Om Prey
The New York Times bestselling author of Infidel, Nomad, and Heretic analyzes how waves of Islamic immigration are ushering in massive cultural changes and transforming sexual politics in Western Europe.
Ayaan Hirsi Ali has been speaking against Islamic extremism and sexual violence for decades. In the age of #MeToo, she asks, why is no one talking about the explosion of sexual violence in Europe’s cities? As Islamic extremism spreads to the West thanks to the millions of migrants from the Middle East and Africa, it’s women who are going to suffer. But Western feminists have focused their outrage elsewhere.

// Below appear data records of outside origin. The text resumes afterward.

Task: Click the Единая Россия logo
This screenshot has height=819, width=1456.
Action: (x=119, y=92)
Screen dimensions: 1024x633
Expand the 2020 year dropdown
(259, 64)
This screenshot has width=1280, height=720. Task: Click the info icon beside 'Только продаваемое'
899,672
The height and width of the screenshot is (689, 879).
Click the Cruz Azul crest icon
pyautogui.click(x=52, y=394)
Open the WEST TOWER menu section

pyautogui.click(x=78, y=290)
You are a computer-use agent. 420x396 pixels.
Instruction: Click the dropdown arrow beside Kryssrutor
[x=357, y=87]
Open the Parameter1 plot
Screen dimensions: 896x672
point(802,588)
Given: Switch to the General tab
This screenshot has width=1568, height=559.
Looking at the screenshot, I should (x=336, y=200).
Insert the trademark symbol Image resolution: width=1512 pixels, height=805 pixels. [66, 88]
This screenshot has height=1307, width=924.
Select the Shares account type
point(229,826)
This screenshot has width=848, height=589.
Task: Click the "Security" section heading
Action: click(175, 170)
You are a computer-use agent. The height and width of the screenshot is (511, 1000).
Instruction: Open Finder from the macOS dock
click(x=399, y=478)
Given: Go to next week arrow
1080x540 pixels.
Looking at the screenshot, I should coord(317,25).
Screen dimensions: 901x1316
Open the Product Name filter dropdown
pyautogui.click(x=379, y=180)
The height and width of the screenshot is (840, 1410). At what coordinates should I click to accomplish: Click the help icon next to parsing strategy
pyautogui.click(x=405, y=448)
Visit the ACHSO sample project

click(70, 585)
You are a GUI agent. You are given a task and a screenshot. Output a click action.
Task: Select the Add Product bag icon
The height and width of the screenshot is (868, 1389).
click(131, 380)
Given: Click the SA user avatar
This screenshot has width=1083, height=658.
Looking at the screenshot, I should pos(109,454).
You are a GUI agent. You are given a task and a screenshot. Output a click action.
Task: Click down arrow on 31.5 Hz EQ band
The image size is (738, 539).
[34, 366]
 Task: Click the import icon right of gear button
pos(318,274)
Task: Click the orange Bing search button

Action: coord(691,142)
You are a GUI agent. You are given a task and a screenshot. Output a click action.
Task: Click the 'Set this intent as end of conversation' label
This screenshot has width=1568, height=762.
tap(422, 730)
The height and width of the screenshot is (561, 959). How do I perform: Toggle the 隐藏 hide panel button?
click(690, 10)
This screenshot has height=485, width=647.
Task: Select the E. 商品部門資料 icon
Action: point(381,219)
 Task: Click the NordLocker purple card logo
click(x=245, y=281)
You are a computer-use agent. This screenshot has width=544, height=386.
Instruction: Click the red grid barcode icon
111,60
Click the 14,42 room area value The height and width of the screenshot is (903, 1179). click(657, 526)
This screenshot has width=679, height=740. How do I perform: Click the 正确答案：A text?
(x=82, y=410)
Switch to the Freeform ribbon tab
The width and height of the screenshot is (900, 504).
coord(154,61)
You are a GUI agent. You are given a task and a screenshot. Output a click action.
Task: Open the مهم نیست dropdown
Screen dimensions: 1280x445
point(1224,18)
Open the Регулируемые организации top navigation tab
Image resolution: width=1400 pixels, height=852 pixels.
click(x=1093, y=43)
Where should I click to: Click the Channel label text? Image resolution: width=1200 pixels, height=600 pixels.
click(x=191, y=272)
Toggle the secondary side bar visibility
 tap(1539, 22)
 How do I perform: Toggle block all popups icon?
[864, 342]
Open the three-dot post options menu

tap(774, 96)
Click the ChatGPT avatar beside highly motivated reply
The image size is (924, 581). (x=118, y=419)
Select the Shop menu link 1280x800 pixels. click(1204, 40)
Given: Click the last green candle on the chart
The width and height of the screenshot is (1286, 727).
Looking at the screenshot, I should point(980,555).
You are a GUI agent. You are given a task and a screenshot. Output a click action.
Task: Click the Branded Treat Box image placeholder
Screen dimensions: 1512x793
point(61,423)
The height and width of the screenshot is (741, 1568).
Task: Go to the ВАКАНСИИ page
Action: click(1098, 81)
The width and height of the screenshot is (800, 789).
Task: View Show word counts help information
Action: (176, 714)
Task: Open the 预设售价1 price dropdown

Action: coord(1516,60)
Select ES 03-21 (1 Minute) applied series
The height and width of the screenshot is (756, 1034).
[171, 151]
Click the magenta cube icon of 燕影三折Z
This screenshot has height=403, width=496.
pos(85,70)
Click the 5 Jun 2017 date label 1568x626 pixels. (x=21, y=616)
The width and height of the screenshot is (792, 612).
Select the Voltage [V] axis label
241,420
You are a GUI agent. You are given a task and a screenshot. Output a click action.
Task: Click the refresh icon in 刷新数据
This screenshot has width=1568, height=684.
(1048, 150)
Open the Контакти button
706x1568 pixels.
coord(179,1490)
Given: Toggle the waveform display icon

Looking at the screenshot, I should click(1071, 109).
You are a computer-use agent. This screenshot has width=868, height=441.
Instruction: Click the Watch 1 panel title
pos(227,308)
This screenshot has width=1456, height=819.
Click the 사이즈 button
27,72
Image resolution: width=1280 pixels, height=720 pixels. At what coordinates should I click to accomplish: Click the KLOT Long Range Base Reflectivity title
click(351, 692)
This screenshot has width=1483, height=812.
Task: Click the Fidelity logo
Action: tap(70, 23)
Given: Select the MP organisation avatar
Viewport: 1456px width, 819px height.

Ali knows the pain of sexual violence firsthand. Growing up in Somalia, she suffered female genital mutilation under the country’s oppressive regime. Eventually fleeing to the Netherlands, she thought she was free and safe from the cruelty of her childhood. But with new waves of extremist Islamist migration, she has begun to see the sexist culture of her homeland taking hold in the West. She argues that institutional blindness to these issues is responsible for a populist backlash which comes no closer to addressing the problem.
In Prey, Ali analyzes these the regressive gender politics inherent in Islamic extremism. She explains the systemic causes of sexual violence in the Muslim world, from the barring of women from public life, to lack of legal and cultural bulwarks against sexual abuse, to the commodification of young girls and the sexual frustration caused by modesty culture. She then takes on the issue of immigration, exposing the ways Europe is failing to successfully integrate refugees, and offers solutions for reforming its broken immigration system that can bring change.
If we don’t force immigrants to conform to Western norms on gender, she writes, the call to ban Muslims from Western countries will only grow louder.
Ali has faced death threats and harassment for daring to speak out. But she refuses to be silenced. In Prey, she argues as only she can that speaking truth to power will continue the essential century-long march of progress on women’s rights.